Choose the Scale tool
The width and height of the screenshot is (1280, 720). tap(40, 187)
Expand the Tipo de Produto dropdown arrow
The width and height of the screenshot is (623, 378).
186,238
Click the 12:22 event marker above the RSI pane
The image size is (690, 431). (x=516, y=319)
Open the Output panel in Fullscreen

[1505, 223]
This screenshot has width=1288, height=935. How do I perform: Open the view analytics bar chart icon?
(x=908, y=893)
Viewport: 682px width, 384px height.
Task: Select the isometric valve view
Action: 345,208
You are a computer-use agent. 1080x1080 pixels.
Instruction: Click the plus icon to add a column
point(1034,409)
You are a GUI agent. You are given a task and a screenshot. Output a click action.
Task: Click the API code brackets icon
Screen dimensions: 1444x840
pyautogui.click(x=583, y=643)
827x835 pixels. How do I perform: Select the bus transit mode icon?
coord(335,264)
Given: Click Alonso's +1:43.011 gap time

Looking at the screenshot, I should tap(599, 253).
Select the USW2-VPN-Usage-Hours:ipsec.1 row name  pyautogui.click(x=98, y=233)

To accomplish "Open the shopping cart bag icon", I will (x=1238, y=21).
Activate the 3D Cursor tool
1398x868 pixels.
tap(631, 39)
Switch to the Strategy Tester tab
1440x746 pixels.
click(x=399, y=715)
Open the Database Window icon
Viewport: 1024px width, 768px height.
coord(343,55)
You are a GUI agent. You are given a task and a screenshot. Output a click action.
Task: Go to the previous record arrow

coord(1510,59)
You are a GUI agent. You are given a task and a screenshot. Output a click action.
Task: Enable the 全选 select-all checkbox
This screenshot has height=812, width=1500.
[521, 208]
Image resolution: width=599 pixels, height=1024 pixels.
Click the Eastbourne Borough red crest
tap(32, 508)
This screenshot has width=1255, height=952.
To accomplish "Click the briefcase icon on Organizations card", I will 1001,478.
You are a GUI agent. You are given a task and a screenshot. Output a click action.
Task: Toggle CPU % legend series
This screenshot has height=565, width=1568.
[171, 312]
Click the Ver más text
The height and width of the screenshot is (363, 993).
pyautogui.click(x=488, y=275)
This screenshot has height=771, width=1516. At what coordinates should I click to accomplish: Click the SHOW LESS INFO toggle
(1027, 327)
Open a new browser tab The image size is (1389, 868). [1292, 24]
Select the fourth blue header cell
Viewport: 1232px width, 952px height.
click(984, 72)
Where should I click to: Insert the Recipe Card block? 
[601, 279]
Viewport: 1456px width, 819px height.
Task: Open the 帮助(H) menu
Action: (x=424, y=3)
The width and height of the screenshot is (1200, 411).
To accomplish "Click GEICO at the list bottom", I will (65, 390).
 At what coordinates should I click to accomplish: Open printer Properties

**Exercise prompt:**
Rewrite all of the data above, changing every "GUI agent" to "screen agent" and leaving everything else as it is.

**Exercise result:**
Choose the Scale tool
The width and height of the screenshot is (1280, 720). tap(40, 187)
Expand the Tipo de Produto dropdown arrow
The width and height of the screenshot is (623, 378).
186,238
Click the 12:22 event marker above the RSI pane
The image size is (690, 431). (x=516, y=319)
Open the Output panel in Fullscreen

[1505, 223]
This screenshot has width=1288, height=935. How do I perform: Open the view analytics bar chart icon?
(x=908, y=893)
Viewport: 682px width, 384px height.
Task: Select the isometric valve view
Action: 345,208
You are a computer-use agent. 1080x1080 pixels.
Instruction: Click the plus icon to add a column
point(1034,409)
You are a screen agent. You are given a task and a screenshot. Output a click action.
Task: Click the API code brackets icon
Screen dimensions: 1444x840
pyautogui.click(x=583, y=643)
827x835 pixels. How do I perform: Select the bus transit mode icon?
coord(335,264)
Given: Click Alonso's +1:43.011 gap time

Looking at the screenshot, I should tap(599, 253).
Select the USW2-VPN-Usage-Hours:ipsec.1 row name  pyautogui.click(x=98, y=233)

To accomplish "Open the shopping cart bag icon", I will (x=1238, y=21).
Activate the 3D Cursor tool
1398x868 pixels.
tap(631, 39)
Switch to the Strategy Tester tab
1440x746 pixels.
click(x=399, y=715)
Open the Database Window icon
Viewport: 1024px width, 768px height.
coord(343,55)
You are a screen agent. You are given a task and a screenshot. Output a click action.
Task: Go to the previous record arrow

coord(1510,59)
You are a screen agent. You are given a task and a screenshot. Output a click action.
Task: Enable the 全选 select-all checkbox
This screenshot has height=812, width=1500.
[521, 208]
Image resolution: width=599 pixels, height=1024 pixels.
Click the Eastbourne Borough red crest
tap(32, 508)
This screenshot has width=1255, height=952.
To accomplish "Click the briefcase icon on Organizations card", I will 1001,478.
You are a screen agent. You are given a task and a screenshot. Output a click action.
Task: Toggle CPU % legend series
This screenshot has height=565, width=1568.
[171, 312]
Click the Ver más text
The height and width of the screenshot is (363, 993).
pyautogui.click(x=488, y=275)
This screenshot has height=771, width=1516. At what coordinates should I click to accomplish: Click the SHOW LESS INFO toggle
(1027, 327)
Open a new browser tab The image size is (1389, 868). [1292, 24]
Select the fourth blue header cell
Viewport: 1232px width, 952px height.
click(984, 72)
Where should I click to: Insert the Recipe Card block? 
[601, 279]
Viewport: 1456px width, 819px height.
Task: Open the 帮助(H) menu
Action: (x=424, y=3)
The width and height of the screenshot is (1200, 411).
To accomplish "Click GEICO at the list bottom", I will (65, 390).
 At what coordinates should I click to accomplish: Open printer Properties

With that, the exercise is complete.